>>>>

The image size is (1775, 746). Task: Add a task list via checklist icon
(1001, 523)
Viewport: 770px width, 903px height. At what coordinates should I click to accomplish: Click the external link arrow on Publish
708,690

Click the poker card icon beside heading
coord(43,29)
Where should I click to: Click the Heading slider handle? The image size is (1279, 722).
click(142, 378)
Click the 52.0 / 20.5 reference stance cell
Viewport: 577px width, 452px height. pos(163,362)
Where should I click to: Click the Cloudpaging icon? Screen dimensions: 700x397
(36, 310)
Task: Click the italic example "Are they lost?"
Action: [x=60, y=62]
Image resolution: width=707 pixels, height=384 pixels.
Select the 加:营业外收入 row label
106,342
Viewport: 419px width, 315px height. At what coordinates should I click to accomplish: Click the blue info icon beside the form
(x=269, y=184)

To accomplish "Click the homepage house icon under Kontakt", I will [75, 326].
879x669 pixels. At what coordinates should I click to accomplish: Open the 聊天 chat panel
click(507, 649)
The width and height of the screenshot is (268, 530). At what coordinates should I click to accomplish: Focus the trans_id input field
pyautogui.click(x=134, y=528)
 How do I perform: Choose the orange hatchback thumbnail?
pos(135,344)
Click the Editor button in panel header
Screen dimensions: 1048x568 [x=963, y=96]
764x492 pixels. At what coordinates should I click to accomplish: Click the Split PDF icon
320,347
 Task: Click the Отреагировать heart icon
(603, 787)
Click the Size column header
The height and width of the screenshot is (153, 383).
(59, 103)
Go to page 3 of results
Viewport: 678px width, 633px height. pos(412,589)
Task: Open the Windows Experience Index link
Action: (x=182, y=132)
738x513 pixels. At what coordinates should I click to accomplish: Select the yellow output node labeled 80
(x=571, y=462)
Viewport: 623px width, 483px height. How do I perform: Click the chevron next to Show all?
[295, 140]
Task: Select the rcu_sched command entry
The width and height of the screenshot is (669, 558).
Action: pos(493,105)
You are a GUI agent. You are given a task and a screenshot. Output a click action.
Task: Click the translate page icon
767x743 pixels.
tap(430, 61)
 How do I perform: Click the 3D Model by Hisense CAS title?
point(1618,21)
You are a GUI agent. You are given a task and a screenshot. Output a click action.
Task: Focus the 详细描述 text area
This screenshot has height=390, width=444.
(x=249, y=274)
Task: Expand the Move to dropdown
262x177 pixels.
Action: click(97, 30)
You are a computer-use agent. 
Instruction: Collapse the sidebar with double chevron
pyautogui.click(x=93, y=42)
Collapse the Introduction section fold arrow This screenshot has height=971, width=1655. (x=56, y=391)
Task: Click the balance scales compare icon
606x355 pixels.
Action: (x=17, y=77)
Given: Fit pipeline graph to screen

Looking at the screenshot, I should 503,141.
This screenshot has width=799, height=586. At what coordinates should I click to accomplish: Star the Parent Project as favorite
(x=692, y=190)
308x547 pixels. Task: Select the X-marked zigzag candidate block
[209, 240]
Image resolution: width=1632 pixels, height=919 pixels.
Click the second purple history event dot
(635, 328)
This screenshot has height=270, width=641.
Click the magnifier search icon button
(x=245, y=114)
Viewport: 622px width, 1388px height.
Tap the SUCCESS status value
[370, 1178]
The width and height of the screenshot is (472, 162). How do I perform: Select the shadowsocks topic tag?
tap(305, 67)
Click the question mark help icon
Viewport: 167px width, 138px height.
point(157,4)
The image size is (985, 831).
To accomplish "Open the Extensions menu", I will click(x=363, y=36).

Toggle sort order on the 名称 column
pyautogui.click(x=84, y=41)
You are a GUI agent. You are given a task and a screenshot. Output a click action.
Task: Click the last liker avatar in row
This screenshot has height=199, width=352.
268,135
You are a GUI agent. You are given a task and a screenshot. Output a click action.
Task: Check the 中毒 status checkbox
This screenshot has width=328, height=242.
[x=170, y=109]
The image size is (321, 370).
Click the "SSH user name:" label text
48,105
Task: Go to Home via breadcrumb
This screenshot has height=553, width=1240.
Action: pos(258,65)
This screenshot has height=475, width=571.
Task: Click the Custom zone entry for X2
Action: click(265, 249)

<<<<

Exercise :: Pull out each line in the records above that contains the string "link".

Reply to the task ::
Viewport: 770px width, 903px height. At what coordinates should I click to accomplish: Click the external link arrow on Publish
Task: Open the Windows Experience Index link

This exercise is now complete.